DATA TO EXAMINE:

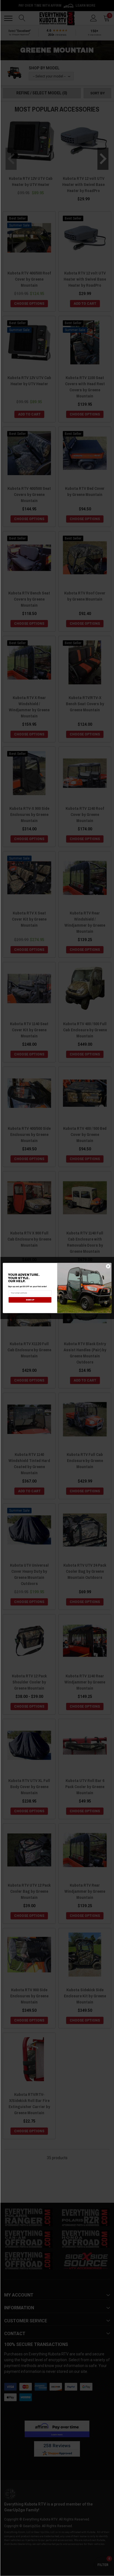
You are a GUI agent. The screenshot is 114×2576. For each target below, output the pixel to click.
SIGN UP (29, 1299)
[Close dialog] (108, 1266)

--

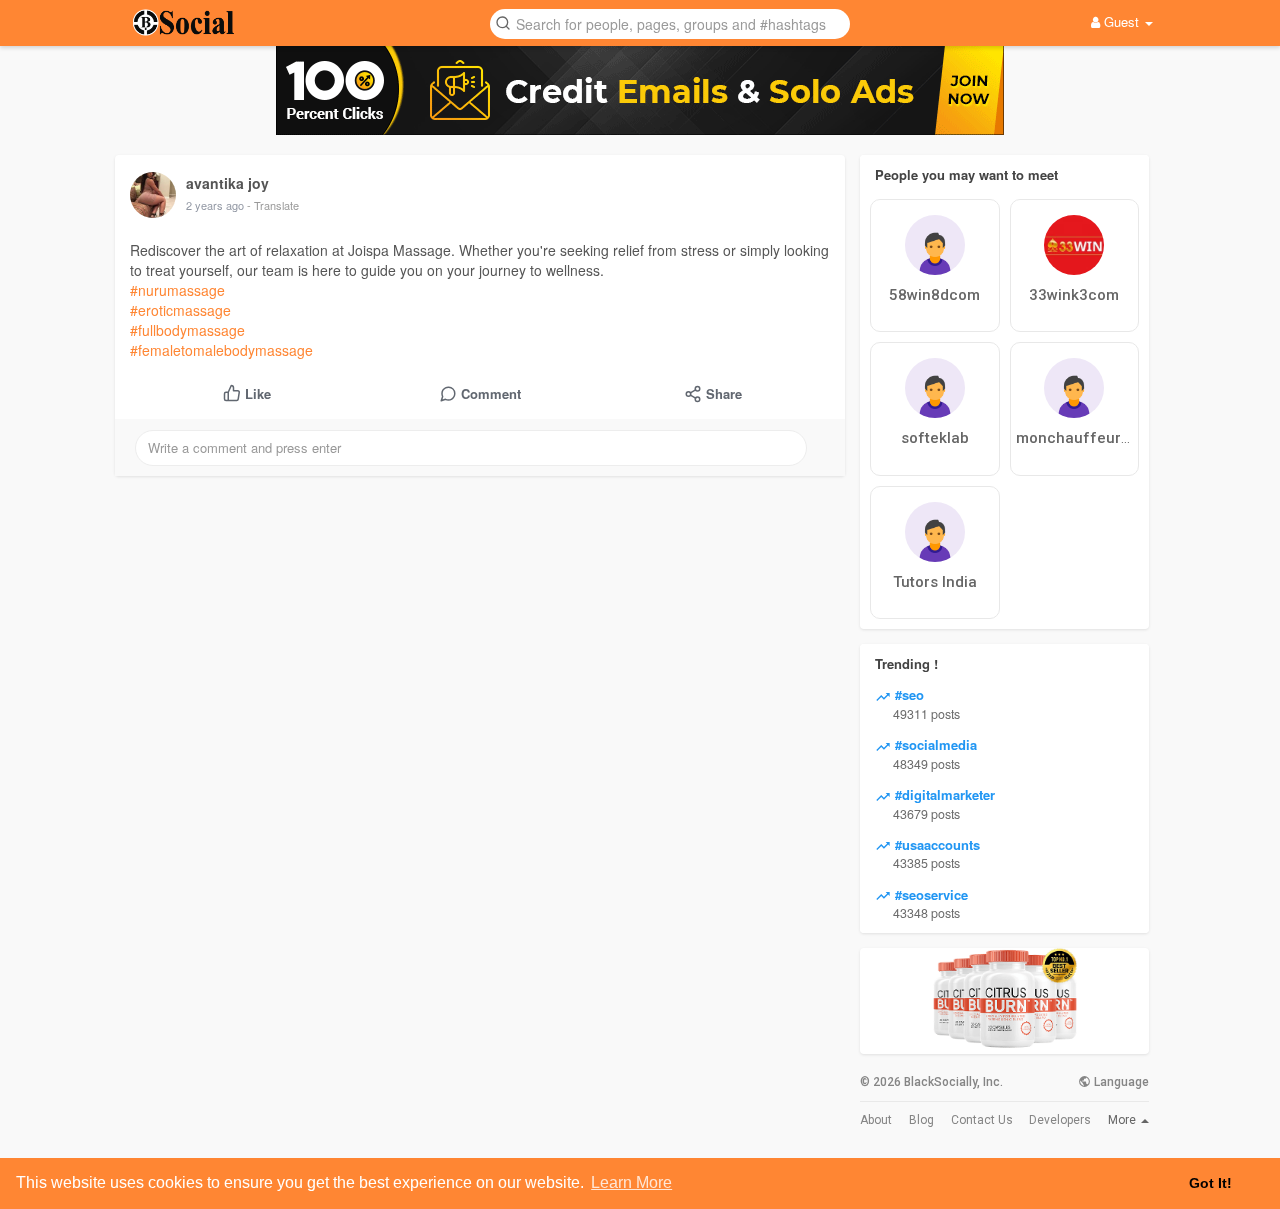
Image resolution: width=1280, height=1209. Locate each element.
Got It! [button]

YOUR OBJECTIVE:
How many of the lines above hold the word "each"? State that number and nothing else.

RESULT FOR THIS TASK:
2